Information:
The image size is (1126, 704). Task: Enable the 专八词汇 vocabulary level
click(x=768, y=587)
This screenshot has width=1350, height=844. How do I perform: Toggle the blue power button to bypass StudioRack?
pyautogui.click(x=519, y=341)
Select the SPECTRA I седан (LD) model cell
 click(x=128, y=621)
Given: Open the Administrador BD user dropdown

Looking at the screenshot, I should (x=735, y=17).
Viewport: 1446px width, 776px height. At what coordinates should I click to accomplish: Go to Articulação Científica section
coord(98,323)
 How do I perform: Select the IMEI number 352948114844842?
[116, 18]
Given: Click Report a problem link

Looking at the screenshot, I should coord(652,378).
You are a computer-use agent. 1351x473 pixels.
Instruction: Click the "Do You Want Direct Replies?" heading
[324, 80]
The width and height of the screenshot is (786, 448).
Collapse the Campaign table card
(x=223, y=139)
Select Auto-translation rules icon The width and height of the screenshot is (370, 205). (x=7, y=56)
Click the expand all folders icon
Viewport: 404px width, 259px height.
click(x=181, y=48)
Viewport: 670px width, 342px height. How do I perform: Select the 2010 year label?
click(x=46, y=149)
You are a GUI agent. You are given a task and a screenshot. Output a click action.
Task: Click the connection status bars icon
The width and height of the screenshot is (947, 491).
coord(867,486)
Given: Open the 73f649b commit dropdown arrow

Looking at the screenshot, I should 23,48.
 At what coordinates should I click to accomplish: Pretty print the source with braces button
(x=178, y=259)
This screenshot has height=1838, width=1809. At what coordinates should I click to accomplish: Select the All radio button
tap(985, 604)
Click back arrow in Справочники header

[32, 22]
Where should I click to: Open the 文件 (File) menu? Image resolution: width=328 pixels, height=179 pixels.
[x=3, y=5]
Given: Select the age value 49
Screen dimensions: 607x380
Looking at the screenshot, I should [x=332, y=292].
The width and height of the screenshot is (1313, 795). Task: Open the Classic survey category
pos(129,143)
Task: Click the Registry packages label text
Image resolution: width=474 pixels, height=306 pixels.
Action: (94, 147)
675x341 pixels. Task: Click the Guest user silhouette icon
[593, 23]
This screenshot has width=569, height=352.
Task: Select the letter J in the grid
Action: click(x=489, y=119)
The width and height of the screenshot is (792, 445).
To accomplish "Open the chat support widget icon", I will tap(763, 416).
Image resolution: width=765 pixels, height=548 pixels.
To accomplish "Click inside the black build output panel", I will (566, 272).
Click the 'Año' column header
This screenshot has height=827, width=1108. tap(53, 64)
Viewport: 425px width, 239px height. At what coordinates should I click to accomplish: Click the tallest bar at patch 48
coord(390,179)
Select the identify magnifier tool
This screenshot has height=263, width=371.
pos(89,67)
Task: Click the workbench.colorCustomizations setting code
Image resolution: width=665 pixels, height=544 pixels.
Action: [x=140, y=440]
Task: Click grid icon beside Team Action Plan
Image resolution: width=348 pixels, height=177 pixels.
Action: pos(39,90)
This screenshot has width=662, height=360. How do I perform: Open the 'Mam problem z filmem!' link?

What the task asks:
Would you repeat, exactly and with nothing added, every line from the line containing "675x341 pixels. Task: Click" through the last line of the records above?

Solution for this task:
675x341 pixels. Task: Click the Guest user silhouette icon
[593, 23]
This screenshot has width=569, height=352.
Task: Select the letter J in the grid
Action: click(x=489, y=119)
The width and height of the screenshot is (792, 445).
To accomplish "Open the chat support widget icon", I will tap(763, 416).
Image resolution: width=765 pixels, height=548 pixels.
To accomplish "Click inside the black build output panel", I will (566, 272).
Click the 'Año' column header
This screenshot has height=827, width=1108. tap(53, 64)
Viewport: 425px width, 239px height. At what coordinates should I click to accomplish: Click the tallest bar at patch 48
coord(390,179)
Select the identify magnifier tool
This screenshot has height=263, width=371.
pos(89,67)
Task: Click the workbench.colorCustomizations setting code
Image resolution: width=665 pixels, height=544 pixels.
Action: [x=140, y=440]
Task: Click grid icon beside Team Action Plan
Image resolution: width=348 pixels, height=177 pixels.
Action: pos(39,90)
This screenshot has width=662, height=360. How do I perform: Open the 'Mam problem z filmem!' link?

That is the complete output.